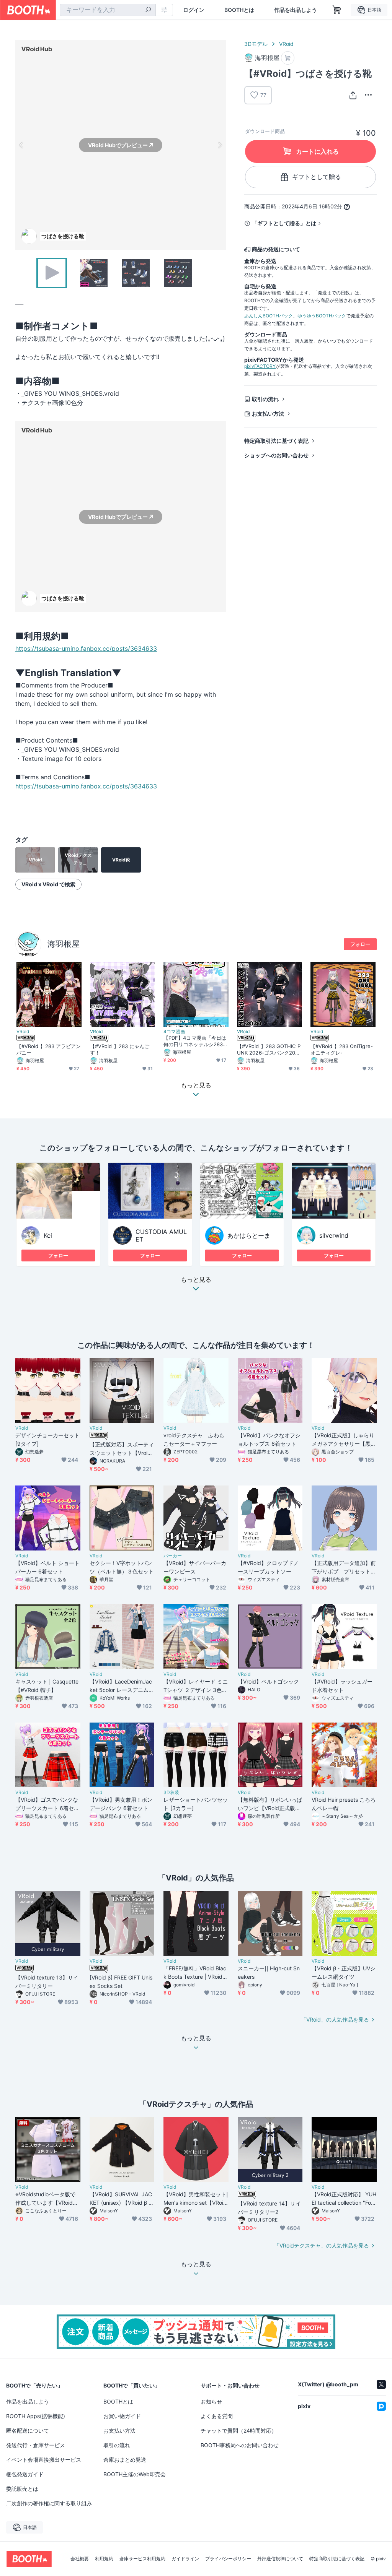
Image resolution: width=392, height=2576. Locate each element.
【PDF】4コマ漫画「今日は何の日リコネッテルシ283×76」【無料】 (194, 1041)
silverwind (333, 1235)
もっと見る (196, 1279)
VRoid (286, 44)
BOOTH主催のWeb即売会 (134, 2474)
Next (220, 145)
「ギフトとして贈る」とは (284, 223)
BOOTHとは (239, 10)
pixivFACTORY (260, 366)
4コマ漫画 (174, 1031)
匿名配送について (27, 2430)
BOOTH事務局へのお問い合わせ (240, 2445)
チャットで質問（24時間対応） (239, 2430)
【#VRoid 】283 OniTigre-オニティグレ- (341, 1049)
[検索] (148, 10)
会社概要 (79, 2558)
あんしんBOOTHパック (268, 316)
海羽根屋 (63, 944)
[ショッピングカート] (337, 10)
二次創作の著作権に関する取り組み (49, 2503)
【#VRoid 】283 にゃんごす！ (119, 1049)
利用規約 (104, 2558)
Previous (21, 145)
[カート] (287, 58)
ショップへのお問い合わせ (276, 455)
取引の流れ (265, 399)
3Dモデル (256, 44)
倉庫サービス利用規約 (142, 2558)
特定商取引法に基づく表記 (276, 440)
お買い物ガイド (122, 2416)
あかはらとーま (248, 1235)
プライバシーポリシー (228, 2558)
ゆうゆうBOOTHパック (321, 316)
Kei (48, 1235)
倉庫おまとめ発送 (124, 2459)
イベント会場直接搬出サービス (43, 2459)
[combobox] (108, 10)
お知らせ (211, 2401)
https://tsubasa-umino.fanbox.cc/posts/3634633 (86, 648)
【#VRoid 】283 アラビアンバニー (48, 1049)
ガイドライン (185, 2558)
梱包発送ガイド (25, 2474)
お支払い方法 (268, 413)
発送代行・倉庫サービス (35, 2445)
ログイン (193, 10)
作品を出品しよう (295, 10)
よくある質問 (217, 2416)
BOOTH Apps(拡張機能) (35, 2416)
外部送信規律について (280, 2558)
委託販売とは (22, 2488)
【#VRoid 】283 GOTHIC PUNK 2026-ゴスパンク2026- (269, 1049)
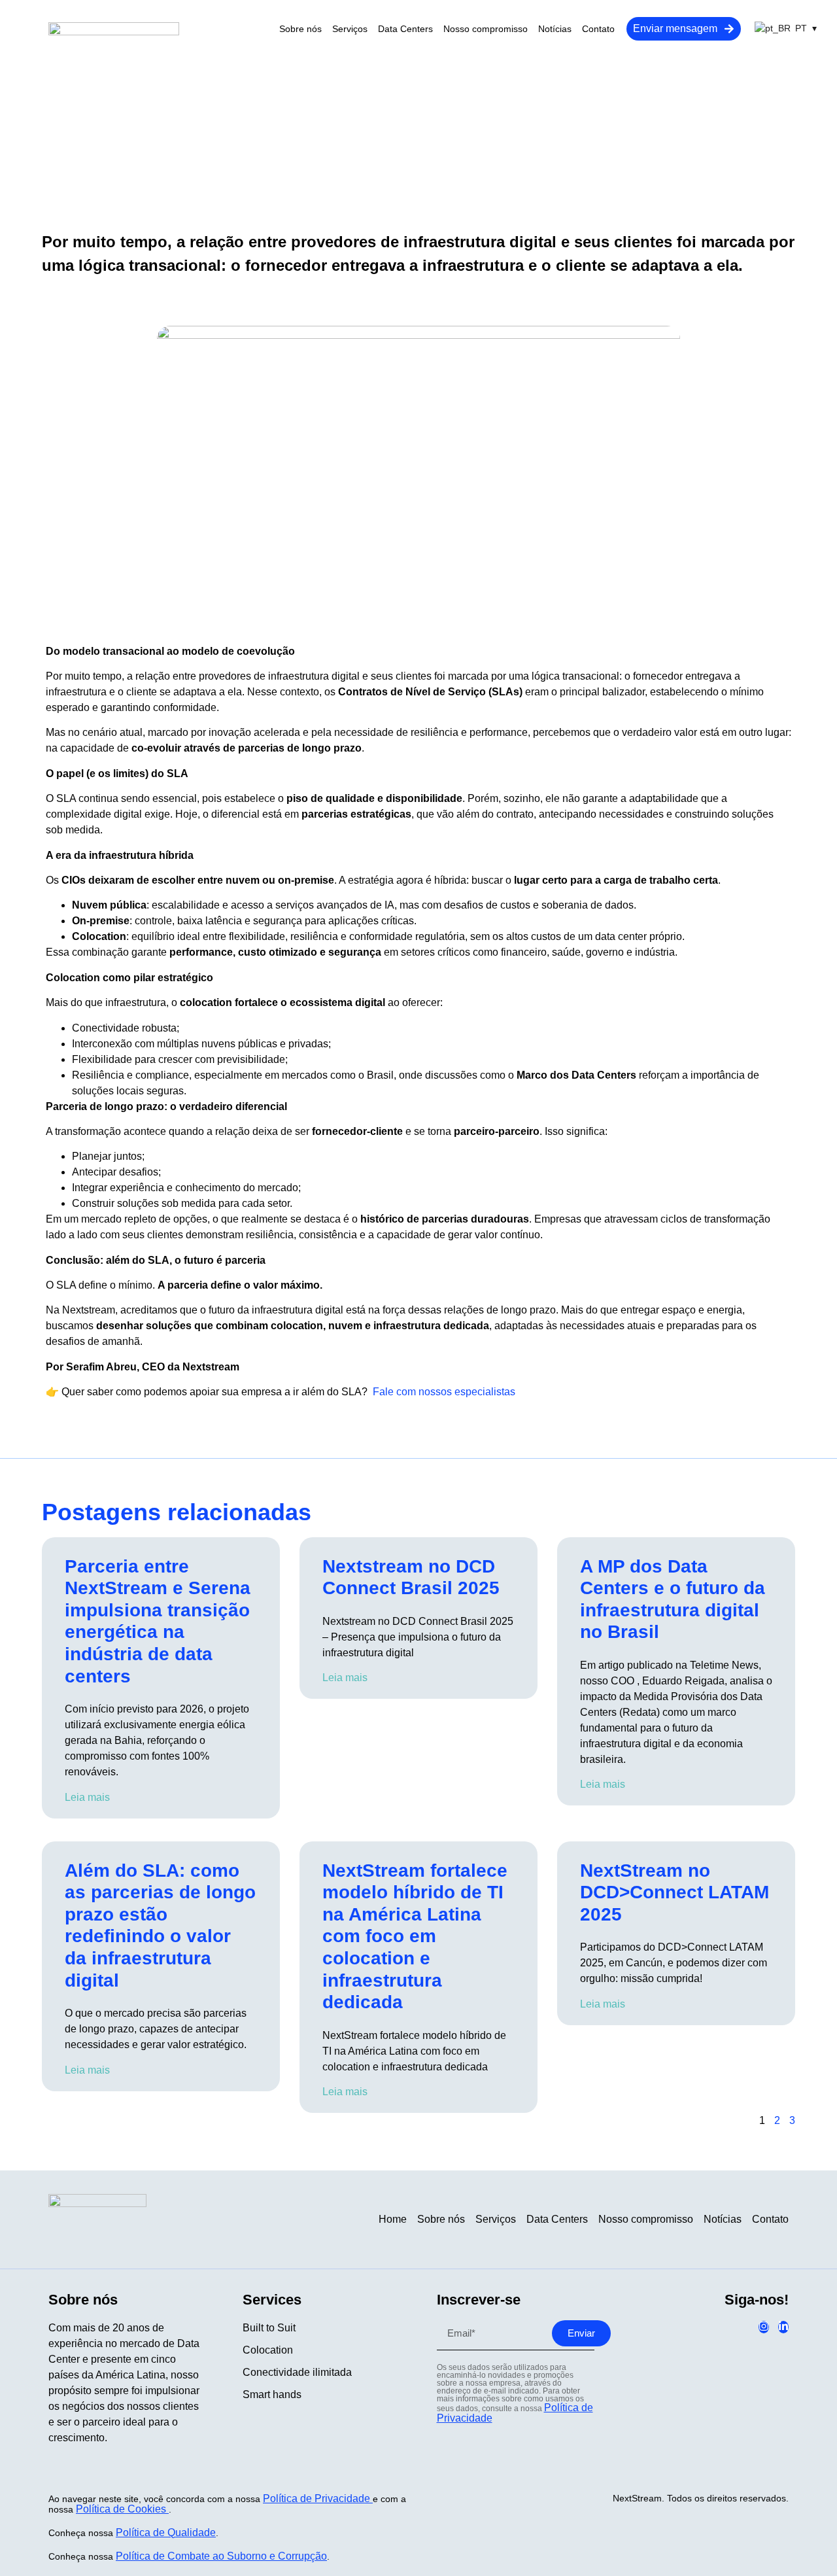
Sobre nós (300, 29)
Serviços (349, 29)
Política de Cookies (122, 2509)
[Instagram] (764, 2327)
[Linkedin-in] (783, 2327)
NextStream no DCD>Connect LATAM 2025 (674, 1892)
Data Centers (405, 29)
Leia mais (87, 1797)
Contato (598, 29)
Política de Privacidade (318, 2498)
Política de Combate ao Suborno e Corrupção (221, 2556)
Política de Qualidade (166, 2532)
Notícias (555, 29)
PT (801, 28)
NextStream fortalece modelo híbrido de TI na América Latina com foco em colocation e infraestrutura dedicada (414, 1936)
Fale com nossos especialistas (444, 1391)
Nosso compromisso (485, 29)
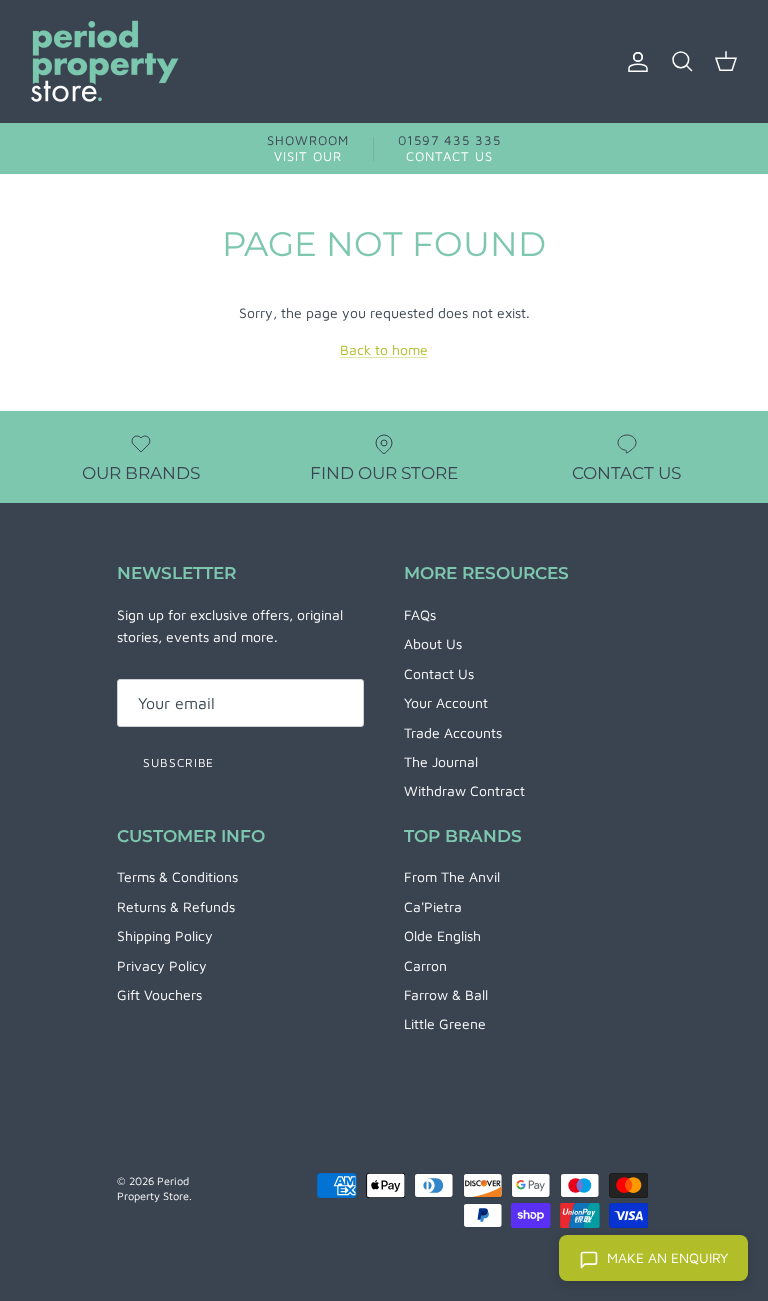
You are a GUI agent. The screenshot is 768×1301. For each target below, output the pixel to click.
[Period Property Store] (105, 61)
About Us (433, 643)
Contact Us (439, 673)
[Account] (634, 62)
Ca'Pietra (433, 906)
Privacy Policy (162, 965)
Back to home (384, 349)
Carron (425, 965)
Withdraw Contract (464, 790)
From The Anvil (452, 876)
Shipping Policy (165, 935)
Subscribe (179, 762)
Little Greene (445, 1023)
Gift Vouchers (159, 994)
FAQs (420, 614)
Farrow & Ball (446, 994)
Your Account (446, 702)
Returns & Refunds (176, 906)
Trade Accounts (453, 732)
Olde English (442, 935)
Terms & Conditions (177, 876)
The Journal (441, 761)
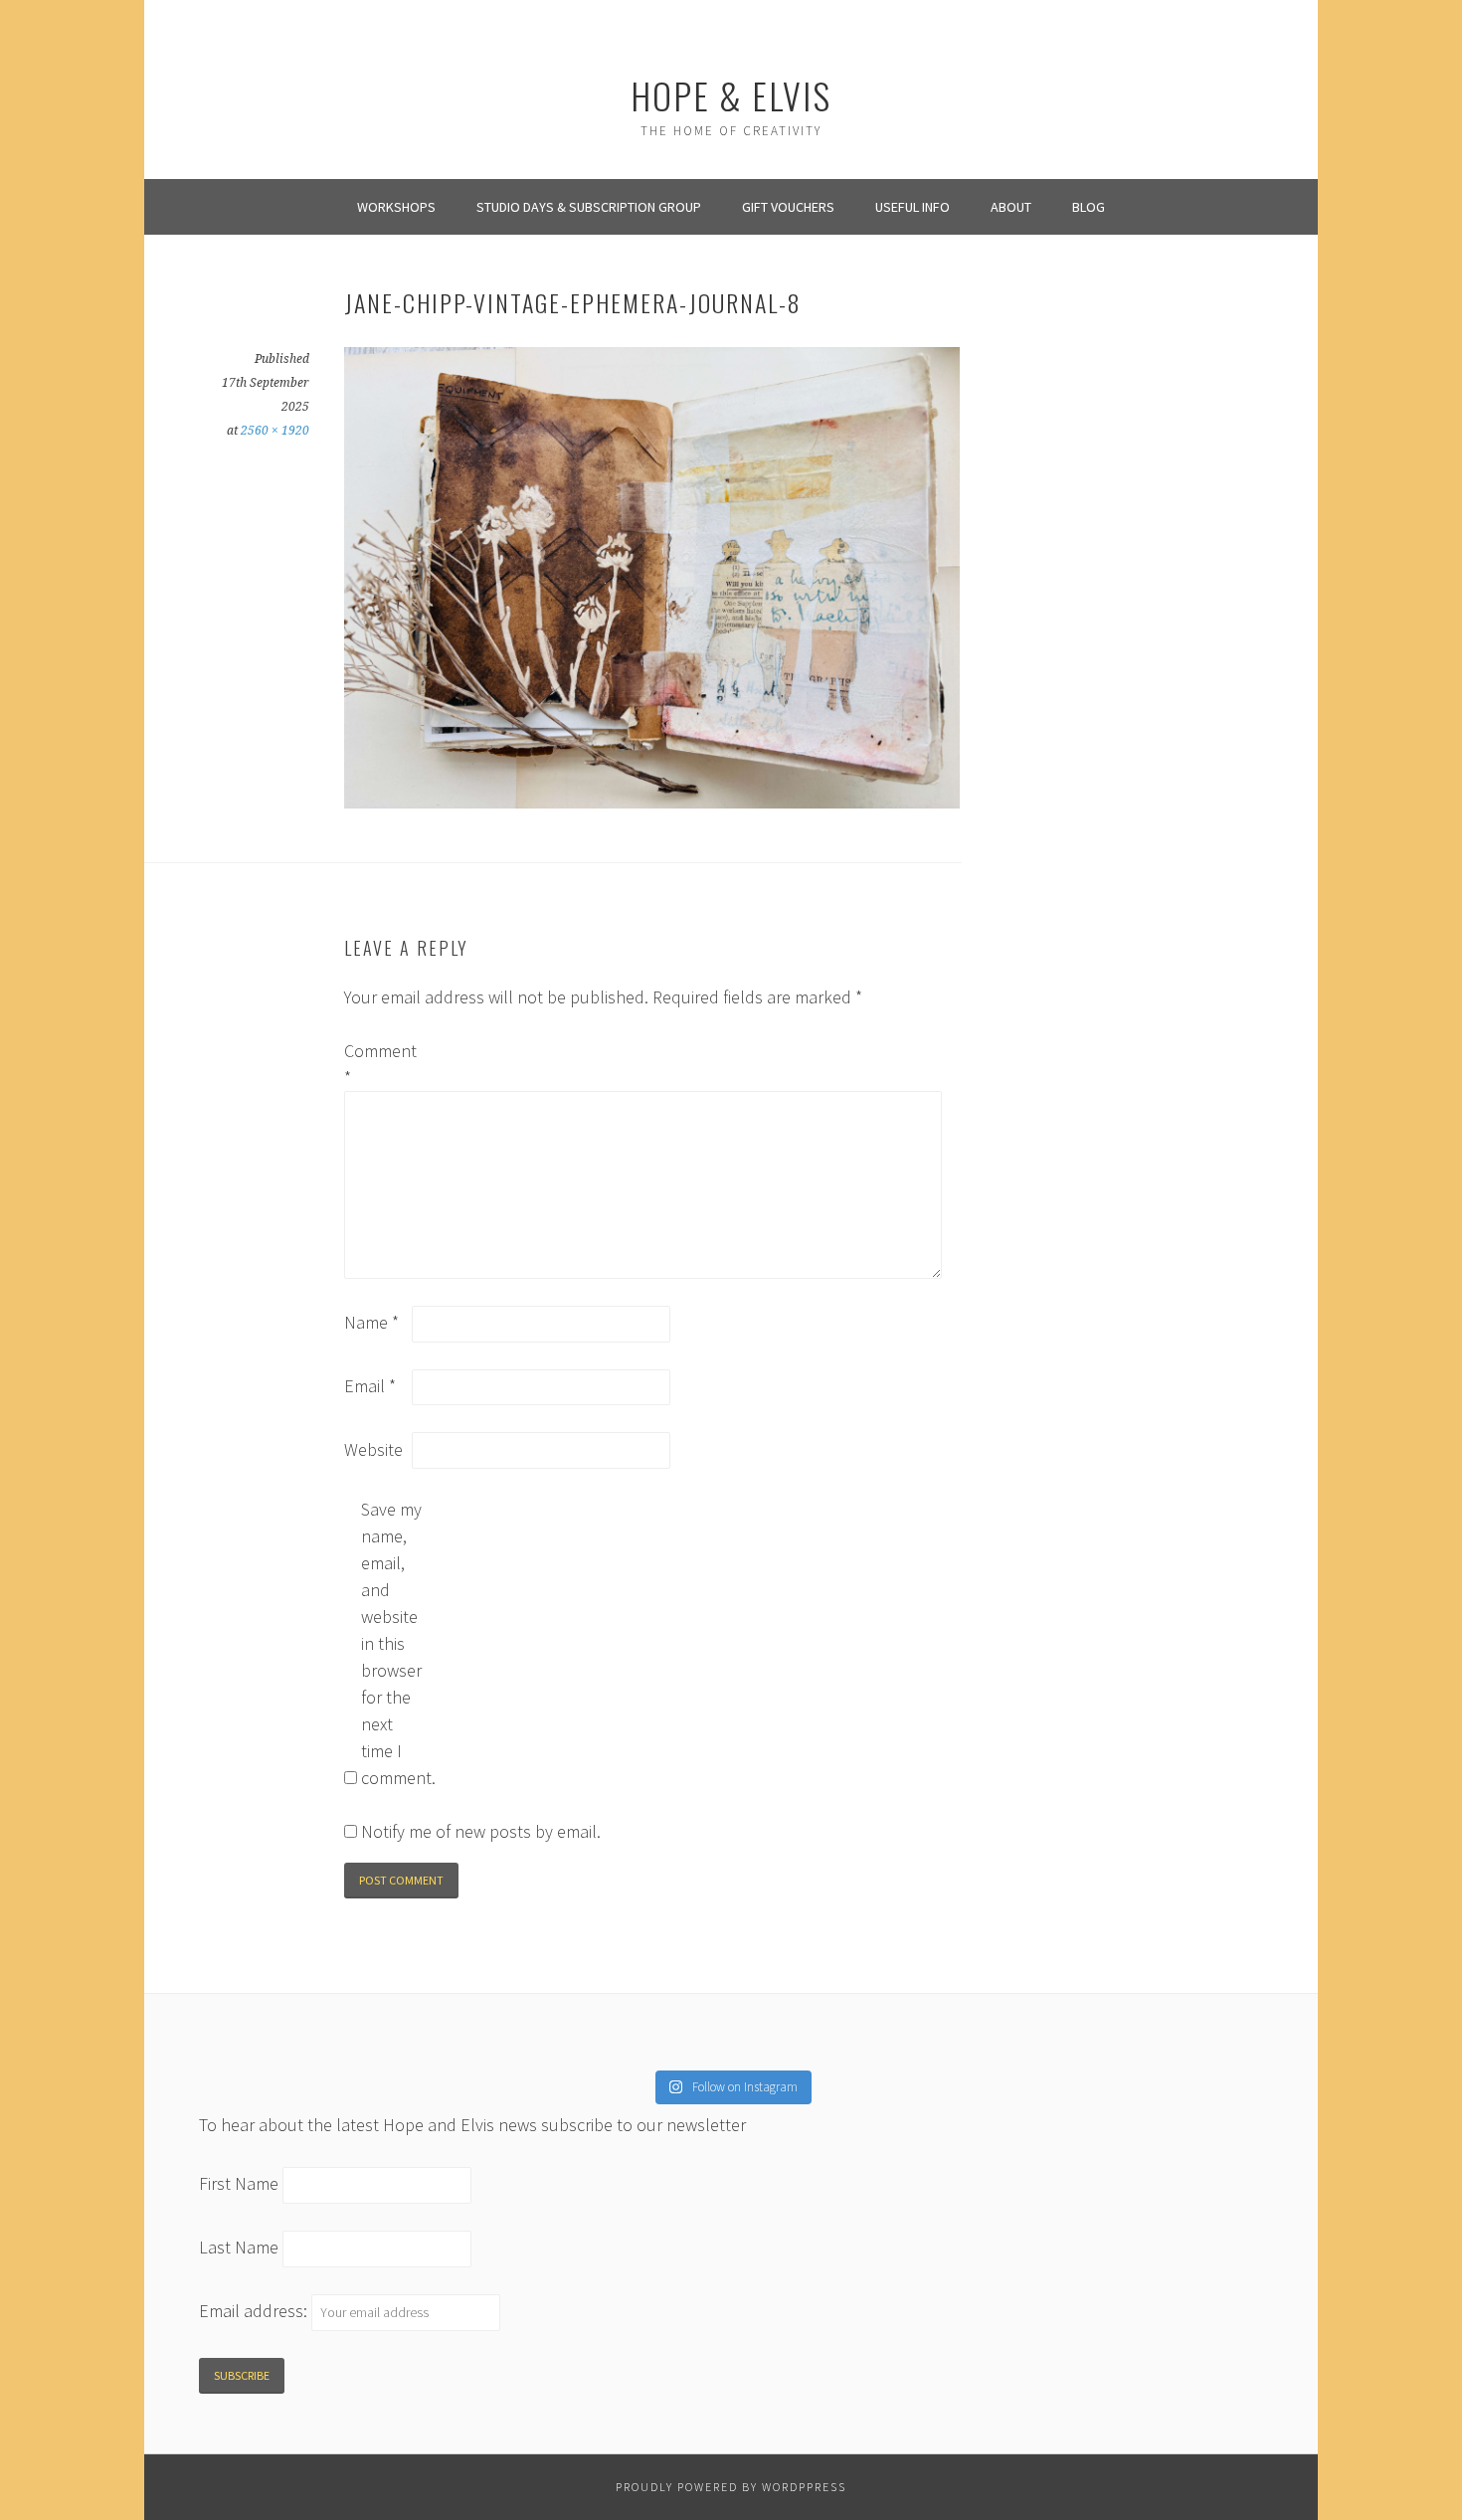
================================
■ What to do: Within the records, how many lines carry the word "NextStream"? Reply with the figure alone.

■ Answer: 2